Al-Zawahiri is the operational and military leader of al-Jihad, also known as Islamic Jihad, an extremist group active since the late 1970s whose goal is to overthrow the Egyptian government. He is believed to be in Afghanistan, where bin Ladin has resided for at least a year. Al-Zawahiri was the second signer on a "fatwa," or declaration of holy war issued by bin Ladin in February 1998, that called for the killing of all Americans and their allies, civilian or military.

"We -- with God's help -- call on every Muslim who believes in God and wishes to be rewarded to comply with God's order to kill the Americans and plunder their money wherever and whenever they find it. We also call on Muslim ulema, leaders, youths, and soldiers to launch the raid on Satan's U.S. troops and the devil's supporters allying with them, and to displace those who are behind them so that they may learn a lesson," states the "fatwa." In its original incarnation al-Jihad was believed to be responsible for the 1981 assassination of Egyptian President Anwar Sadat.
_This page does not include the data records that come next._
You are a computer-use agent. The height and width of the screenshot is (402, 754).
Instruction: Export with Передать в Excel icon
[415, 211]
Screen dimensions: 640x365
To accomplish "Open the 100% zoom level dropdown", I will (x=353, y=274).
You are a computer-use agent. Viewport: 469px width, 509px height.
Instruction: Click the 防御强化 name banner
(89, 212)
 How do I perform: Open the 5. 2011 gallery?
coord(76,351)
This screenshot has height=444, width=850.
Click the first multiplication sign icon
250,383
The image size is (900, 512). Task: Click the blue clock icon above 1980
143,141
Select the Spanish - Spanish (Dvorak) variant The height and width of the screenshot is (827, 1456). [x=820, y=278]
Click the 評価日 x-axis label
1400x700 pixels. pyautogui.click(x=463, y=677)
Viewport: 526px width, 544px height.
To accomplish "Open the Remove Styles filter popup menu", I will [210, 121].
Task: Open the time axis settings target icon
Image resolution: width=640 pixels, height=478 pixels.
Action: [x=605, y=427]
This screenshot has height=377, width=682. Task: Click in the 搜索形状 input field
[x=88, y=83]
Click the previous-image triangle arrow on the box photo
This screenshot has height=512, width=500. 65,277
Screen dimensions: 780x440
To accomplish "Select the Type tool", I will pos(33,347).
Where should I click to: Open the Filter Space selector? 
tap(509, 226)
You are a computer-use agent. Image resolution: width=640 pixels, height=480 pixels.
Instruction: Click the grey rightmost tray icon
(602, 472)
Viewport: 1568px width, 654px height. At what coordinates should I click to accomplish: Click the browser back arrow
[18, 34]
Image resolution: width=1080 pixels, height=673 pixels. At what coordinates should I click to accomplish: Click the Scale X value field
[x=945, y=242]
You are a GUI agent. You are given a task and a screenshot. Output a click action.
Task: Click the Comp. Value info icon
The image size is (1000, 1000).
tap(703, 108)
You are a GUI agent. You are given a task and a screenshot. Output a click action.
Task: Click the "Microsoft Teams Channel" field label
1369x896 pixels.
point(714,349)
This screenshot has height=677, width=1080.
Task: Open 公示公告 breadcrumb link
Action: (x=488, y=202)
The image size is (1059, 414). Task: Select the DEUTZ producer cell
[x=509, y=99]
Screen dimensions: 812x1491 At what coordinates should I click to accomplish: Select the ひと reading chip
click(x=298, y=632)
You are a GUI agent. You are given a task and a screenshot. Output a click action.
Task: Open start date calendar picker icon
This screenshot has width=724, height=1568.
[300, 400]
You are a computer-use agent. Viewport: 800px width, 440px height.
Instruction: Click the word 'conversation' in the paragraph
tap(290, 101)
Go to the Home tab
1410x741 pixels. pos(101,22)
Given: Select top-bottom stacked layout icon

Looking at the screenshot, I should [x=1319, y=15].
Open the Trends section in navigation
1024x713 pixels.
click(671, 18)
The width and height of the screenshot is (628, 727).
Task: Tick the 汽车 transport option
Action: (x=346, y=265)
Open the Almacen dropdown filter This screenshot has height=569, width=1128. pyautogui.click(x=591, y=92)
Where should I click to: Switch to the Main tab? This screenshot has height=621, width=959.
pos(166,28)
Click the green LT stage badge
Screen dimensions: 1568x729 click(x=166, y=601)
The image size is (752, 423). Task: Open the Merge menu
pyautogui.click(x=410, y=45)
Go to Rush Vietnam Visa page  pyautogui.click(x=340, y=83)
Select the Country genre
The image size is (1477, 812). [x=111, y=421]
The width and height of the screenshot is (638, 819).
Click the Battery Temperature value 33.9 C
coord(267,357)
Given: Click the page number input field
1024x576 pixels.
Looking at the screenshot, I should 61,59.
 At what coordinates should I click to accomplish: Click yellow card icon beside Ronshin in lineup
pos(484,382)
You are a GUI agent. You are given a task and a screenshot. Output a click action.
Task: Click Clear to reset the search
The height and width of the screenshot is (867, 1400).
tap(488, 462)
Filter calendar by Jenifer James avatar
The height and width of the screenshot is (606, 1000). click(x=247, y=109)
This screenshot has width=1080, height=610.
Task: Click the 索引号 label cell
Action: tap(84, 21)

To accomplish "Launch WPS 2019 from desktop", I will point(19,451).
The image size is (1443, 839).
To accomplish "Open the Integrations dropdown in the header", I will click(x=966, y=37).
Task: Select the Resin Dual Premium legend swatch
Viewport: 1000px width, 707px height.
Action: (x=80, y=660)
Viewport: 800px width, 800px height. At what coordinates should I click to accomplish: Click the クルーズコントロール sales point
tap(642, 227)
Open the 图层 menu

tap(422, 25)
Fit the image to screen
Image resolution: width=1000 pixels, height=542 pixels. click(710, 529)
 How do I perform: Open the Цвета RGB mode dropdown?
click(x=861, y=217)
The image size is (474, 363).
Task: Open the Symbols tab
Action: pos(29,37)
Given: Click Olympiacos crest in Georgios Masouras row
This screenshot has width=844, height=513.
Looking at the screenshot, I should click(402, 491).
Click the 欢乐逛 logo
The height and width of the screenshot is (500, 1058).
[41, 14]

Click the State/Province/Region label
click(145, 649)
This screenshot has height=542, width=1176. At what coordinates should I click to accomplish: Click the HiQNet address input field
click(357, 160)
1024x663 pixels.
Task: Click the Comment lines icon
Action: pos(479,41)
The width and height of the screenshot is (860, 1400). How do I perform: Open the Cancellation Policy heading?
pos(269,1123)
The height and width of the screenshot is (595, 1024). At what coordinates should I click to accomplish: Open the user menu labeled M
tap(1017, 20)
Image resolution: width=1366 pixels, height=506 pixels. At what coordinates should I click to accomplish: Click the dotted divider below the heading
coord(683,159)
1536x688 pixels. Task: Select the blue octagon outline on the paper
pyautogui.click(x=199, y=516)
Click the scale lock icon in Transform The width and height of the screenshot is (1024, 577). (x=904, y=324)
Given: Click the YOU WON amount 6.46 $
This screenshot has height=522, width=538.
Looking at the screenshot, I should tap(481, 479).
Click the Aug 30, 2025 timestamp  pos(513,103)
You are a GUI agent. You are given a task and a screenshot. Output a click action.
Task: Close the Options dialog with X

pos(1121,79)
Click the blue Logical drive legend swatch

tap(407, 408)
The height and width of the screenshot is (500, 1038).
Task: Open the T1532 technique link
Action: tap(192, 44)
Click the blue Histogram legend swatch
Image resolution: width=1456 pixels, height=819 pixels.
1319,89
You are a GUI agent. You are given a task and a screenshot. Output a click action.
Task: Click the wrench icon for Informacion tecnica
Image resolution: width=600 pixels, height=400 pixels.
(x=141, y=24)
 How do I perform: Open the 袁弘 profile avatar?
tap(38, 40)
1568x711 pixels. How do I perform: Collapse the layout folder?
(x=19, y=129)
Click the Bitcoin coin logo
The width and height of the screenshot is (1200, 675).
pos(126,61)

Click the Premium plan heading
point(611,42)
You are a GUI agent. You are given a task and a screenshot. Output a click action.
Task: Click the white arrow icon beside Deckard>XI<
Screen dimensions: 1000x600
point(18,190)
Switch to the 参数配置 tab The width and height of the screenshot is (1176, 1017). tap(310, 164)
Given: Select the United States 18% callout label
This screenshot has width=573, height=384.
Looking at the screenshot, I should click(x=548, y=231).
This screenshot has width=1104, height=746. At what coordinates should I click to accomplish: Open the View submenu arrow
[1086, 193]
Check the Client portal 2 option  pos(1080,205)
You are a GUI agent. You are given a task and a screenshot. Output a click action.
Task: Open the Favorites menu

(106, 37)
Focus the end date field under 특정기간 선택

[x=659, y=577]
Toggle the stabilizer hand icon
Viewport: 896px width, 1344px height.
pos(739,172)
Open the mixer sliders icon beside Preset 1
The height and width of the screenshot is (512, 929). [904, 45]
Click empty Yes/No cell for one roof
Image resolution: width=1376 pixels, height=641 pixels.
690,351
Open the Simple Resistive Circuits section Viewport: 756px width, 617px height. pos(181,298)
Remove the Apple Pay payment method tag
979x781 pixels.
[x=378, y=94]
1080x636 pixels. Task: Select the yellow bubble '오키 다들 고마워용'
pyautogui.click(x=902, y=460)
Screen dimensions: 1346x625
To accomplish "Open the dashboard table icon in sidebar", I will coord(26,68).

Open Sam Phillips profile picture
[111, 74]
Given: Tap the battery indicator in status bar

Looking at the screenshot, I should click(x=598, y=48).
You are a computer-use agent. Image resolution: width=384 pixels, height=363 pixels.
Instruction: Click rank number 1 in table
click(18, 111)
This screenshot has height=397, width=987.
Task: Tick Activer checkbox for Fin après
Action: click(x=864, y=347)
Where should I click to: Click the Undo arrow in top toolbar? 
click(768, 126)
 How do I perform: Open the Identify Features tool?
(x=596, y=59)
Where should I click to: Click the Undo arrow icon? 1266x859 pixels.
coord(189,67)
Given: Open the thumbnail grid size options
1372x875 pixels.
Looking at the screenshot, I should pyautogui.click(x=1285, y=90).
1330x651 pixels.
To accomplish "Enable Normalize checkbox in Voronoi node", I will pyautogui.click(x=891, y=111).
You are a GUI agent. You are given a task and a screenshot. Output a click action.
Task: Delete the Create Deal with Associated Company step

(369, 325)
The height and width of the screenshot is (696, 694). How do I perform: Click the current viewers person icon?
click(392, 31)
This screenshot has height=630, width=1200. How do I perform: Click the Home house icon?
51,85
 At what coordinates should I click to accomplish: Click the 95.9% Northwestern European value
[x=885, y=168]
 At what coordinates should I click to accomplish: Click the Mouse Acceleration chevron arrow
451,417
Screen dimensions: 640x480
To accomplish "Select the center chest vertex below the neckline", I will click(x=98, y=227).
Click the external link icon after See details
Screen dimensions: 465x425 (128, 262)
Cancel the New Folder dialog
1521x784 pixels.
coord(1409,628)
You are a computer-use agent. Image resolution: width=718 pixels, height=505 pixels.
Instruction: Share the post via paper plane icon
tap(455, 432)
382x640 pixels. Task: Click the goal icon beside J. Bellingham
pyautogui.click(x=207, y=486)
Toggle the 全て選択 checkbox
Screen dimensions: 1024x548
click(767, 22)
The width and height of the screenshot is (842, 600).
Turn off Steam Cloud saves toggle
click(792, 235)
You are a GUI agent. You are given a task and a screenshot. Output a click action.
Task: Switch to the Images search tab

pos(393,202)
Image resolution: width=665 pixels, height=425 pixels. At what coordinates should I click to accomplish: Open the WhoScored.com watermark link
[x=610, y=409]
Al-Jihad has split into two factions, one of them controlled by al-Zawahiri. The group has not conducted an attack inside Egypt since 1993,

according to the State Department.

Al-Zawahiri, 49, was born in Giza, Egypt, according to a White House declaration in 1995 that
identified him as a terrorist. He was reported to have participated in a planning meeting of
Hezzbollah, a pro-Iranian group in Lebanon, to set up attacks on U.S. interests on all
continents. He is also reported to be behind "Islamic terrorist operations" in Bosnia with
U.S. and international peacekeepers his primary target. Al-Hayat, a London-based Arabic
newspaper reported last year that al-Zawahiri had vowed to take revenge on the United States
for its support of Israel, its ongoing war with Iraq and its military presence in the Middle
East.

According to intelligence sources, Bin Ladin's failing health makes it impossible for him to continue overseeing his organization, the Islamic Salvation Foundation or al-Qaida. Dubbed by President Clinton "the pre-eminent organizer and financier of international terrorism in the world today," and on the FBI's "Ten Most Wanted List," bin Ladin has been variously linked to the World Trade Center bombing in New York, bomb attacks against U.S troops in Saudi Arabia, and the bombing of the U.S. embassies in Kenya and Tanzania on Aug. 7, 1998 that killed 257 people and injured 5,500 more.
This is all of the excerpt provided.